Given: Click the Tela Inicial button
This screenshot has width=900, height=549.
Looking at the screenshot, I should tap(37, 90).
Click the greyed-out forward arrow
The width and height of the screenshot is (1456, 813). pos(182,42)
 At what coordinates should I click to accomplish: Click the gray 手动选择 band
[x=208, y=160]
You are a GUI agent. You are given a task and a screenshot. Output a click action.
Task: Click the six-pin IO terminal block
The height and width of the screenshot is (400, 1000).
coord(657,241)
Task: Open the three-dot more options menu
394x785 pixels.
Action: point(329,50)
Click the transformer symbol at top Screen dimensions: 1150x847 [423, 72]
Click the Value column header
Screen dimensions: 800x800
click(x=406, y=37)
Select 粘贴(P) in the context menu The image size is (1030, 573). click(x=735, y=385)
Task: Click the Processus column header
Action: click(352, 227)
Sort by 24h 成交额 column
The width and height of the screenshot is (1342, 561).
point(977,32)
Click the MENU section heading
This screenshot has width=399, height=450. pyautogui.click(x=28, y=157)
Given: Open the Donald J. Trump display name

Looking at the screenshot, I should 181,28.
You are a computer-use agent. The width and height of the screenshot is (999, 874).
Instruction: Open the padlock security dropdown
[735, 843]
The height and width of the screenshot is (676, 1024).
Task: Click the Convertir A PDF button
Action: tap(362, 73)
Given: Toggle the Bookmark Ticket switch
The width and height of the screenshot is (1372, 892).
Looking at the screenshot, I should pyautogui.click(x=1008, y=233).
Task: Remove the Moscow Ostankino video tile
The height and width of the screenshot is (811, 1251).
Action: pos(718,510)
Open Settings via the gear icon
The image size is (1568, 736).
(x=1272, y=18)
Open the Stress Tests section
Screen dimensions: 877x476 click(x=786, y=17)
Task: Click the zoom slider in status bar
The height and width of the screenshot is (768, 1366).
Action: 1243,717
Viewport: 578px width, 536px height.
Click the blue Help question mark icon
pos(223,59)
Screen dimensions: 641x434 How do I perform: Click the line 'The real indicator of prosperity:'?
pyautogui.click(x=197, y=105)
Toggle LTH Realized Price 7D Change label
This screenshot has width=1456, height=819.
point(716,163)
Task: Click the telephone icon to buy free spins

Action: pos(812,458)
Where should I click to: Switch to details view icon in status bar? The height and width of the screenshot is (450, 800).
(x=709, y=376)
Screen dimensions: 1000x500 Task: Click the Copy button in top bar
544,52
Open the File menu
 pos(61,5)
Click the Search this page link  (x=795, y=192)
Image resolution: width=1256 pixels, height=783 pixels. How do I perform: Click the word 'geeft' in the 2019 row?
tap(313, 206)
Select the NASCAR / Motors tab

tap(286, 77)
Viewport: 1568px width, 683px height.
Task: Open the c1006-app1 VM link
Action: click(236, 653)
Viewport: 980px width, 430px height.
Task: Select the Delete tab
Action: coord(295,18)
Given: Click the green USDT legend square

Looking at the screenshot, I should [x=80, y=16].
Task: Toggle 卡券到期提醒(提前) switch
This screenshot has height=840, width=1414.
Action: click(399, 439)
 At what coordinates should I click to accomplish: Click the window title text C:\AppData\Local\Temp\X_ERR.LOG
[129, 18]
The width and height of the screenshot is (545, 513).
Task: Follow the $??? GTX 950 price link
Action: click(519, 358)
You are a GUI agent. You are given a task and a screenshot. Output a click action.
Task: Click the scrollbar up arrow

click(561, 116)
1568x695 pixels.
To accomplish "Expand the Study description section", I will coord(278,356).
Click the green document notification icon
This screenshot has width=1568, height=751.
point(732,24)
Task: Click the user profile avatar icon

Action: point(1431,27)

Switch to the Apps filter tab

======

*WORK REQUEST*.
Repeat the entries exactly, all of them.

*YOUR SOLUTION*.
Given: Click the Tela Inicial button
This screenshot has width=900, height=549.
Looking at the screenshot, I should tap(37, 90).
Click the greyed-out forward arrow
The width and height of the screenshot is (1456, 813). pos(182,42)
 At what coordinates should I click to accomplish: Click the gray 手动选择 band
[x=208, y=160]
You are a GUI agent. You are given a task and a screenshot. Output a click action.
Task: Click the six-pin IO terminal block
The height and width of the screenshot is (400, 1000).
coord(657,241)
Task: Open the three-dot more options menu
394x785 pixels.
Action: point(329,50)
Click the transformer symbol at top Screen dimensions: 1150x847 [423, 72]
Click the Value column header
Screen dimensions: 800x800
click(x=406, y=37)
Select 粘贴(P) in the context menu The image size is (1030, 573). click(x=735, y=385)
Task: Click the Processus column header
Action: click(352, 227)
Sort by 24h 成交额 column
The width and height of the screenshot is (1342, 561).
point(977,32)
Click the MENU section heading
This screenshot has width=399, height=450. pyautogui.click(x=28, y=157)
Given: Open the Donald J. Trump display name

Looking at the screenshot, I should 181,28.
You are a computer-use agent. The width and height of the screenshot is (999, 874).
Instruction: Open the padlock security dropdown
[735, 843]
The height and width of the screenshot is (676, 1024).
Task: Click the Convertir A PDF button
Action: tap(362, 73)
Given: Toggle the Bookmark Ticket switch
The width and height of the screenshot is (1372, 892).
Looking at the screenshot, I should pyautogui.click(x=1008, y=233).
Task: Remove the Moscow Ostankino video tile
The height and width of the screenshot is (811, 1251).
Action: pos(718,510)
Open Settings via the gear icon
The image size is (1568, 736).
(x=1272, y=18)
Open the Stress Tests section
Screen dimensions: 877x476 click(x=786, y=17)
Task: Click the zoom slider in status bar
The height and width of the screenshot is (768, 1366).
Action: 1243,717
Viewport: 578px width, 536px height.
Click the blue Help question mark icon
pos(223,59)
Screen dimensions: 641x434 How do I perform: Click the line 'The real indicator of prosperity:'?
pyautogui.click(x=197, y=105)
Toggle LTH Realized Price 7D Change label
This screenshot has width=1456, height=819.
point(716,163)
Task: Click the telephone icon to buy free spins

Action: pos(812,458)
Where should I click to: Switch to details view icon in status bar? The height and width of the screenshot is (450, 800).
(x=709, y=376)
Screen dimensions: 1000x500 Task: Click the Copy button in top bar
544,52
Open the File menu
 pos(61,5)
Click the Search this page link  (x=795, y=192)
Image resolution: width=1256 pixels, height=783 pixels. How do I perform: Click the word 'geeft' in the 2019 row?
tap(313, 206)
Select the NASCAR / Motors tab

tap(286, 77)
Viewport: 1568px width, 683px height.
Task: Open the c1006-app1 VM link
Action: click(236, 653)
Viewport: 980px width, 430px height.
Task: Select the Delete tab
Action: coord(295,18)
Given: Click the green USDT legend square

Looking at the screenshot, I should [x=80, y=16].
Task: Toggle 卡券到期提醒(提前) switch
This screenshot has height=840, width=1414.
Action: click(399, 439)
 At what coordinates should I click to accomplish: Click the window title text C:\AppData\Local\Temp\X_ERR.LOG
[129, 18]
The width and height of the screenshot is (545, 513).
Task: Follow the $??? GTX 950 price link
Action: click(519, 358)
You are a GUI agent. You are given a task and a screenshot. Output a click action.
Task: Click the scrollbar up arrow

click(561, 116)
1568x695 pixels.
To accomplish "Expand the Study description section", I will coord(278,356).
Click the green document notification icon
This screenshot has width=1568, height=751.
point(732,24)
Task: Click the user profile avatar icon

Action: point(1431,27)

Switch to the Apps filter tab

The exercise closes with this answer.